Department of Pathobiology & Diagnostic Investigation, Michigan State University, East Lansing, MI 48824, United States; Institute for Integrative Toxicology, Michigan State University, East Lansing, MI 48824, United States.

出版信息

Toxicology. 2016 Jul 15;365:9-16. doi: 10.1016/j.tox.2016.07.021. Epub 2016 Jul 27.
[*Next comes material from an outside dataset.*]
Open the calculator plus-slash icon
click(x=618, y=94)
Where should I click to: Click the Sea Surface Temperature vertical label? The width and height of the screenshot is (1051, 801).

DOI:10.1016/j.tox.2016.07.021
PMID:27475285
原文链接:https://pmc.ncbi.nlm.nih.gov/articles/PMC5091088/
Abstract

Emerging evidence supports a protective effect of platelets in experimental cholestatic liver injury and cholangiofibrosis. Coagulation-mediated platelet activation has been shown to inhibit experimental chronic cholestatic liver necrosis and biliary fibrosis. This occurs through thrombin-mediated activation of protease activated receptor-4 (PAR-4) in mice. However, it is not known whether other pathways of platelet activation, such as adenosine diphosphate (ADP)-mediated receptor P2Y12 activation is also protective. We tested the hypothesis that inhibition of P2Y12-mediated platelet activation exacerbates hepatic injury and cholangiofibrosis, and examined the impact of P2Y12 inhibition in both the presence and absence of PAR-4. Treatment of wild-type mice with the P2Y12 receptor antagonist clopidogrel increased biliary hyperplasia and cholangiofibrosis in wild-type mice exposed to the xenobiotic alpha-naphthylisothiocyanate (ANIT) for 4 weeks compared to vehicle-treated mice exposed to ANIT. Interestingly, this effect of clopidogrel occurred without a corresponding increase in hepatocellular necrosis. Whereas biliary hyperplasia and cholangiofibrosis were increased in PAR-4(-/-) mice, clopidogrel treatment failed to further increase these pathologies in PAR-4(-/-) mice. The results indicate that inhibition of receptor P2Y12-mediated platelet activation exacerbates bile duct fibrosis in ANIT-exposed mice, independent of hepatocellular necrosis. Moreover, the lack of an added effect of clopidogrel administration on the exaggerated pathology in ANIT-exposed PAR-4(-/-) mice reinforces the prevailing importance of coagulation-mediated platelet activation in limiting this unique liver pathology.

摘要

新出现的证据支持血小板在实验性胆汁淤积性肝损伤和胆管纤维化中具有保护作用。凝血介导的血小板活化已被证明可抑制实验性慢性胆汁淤积性肝坏死和胆管纤维化。这一过程通过凝血酶介导的小鼠蛋白酶激活受体-4(PAR-4)活化来实现。然而,尚不清楚血小板活化的其他途径,如二磷酸腺苷(ADP)介导的受体P2Y12活化是否也具有保护作用。我们检验了以下假设:抑制P2Y12介导的血小板活化会加剧肝损伤和胆管纤维化,并研究了在存在和不存在PAR-4的情况下抑制P2Y12的影响。与接受α-萘基异硫氰酸酯(ANIT)处理4周的野生型小鼠相比,用P2Y12受体拮抗剂氯吡格雷处理野生型小鼠,增加了胆管增生和胆管纤维化。有趣的是,氯吡格雷的这种作用并未伴随着肝细胞坏死的相应增加。虽然PAR-4基因敲除(-/-)小鼠的胆管增生和胆管纤维化增加,但氯吡格雷处理未能进一步加重PAR-4基因敲除(-/-)小鼠的这些病理变化。结果表明,抑制受体P2Y12介导的血小板活化会加剧ANIT暴露小鼠的胆管纤维化,且与肝细胞坏死无关。此外,氯吡格雷给药对ANIT暴露的PAR-4基因敲除(-/-)小鼠中过度病理变化缺乏额外影响,这进一步强调了凝血介导的血小板活化在限制这种独特肝脏病理变化中的重要性。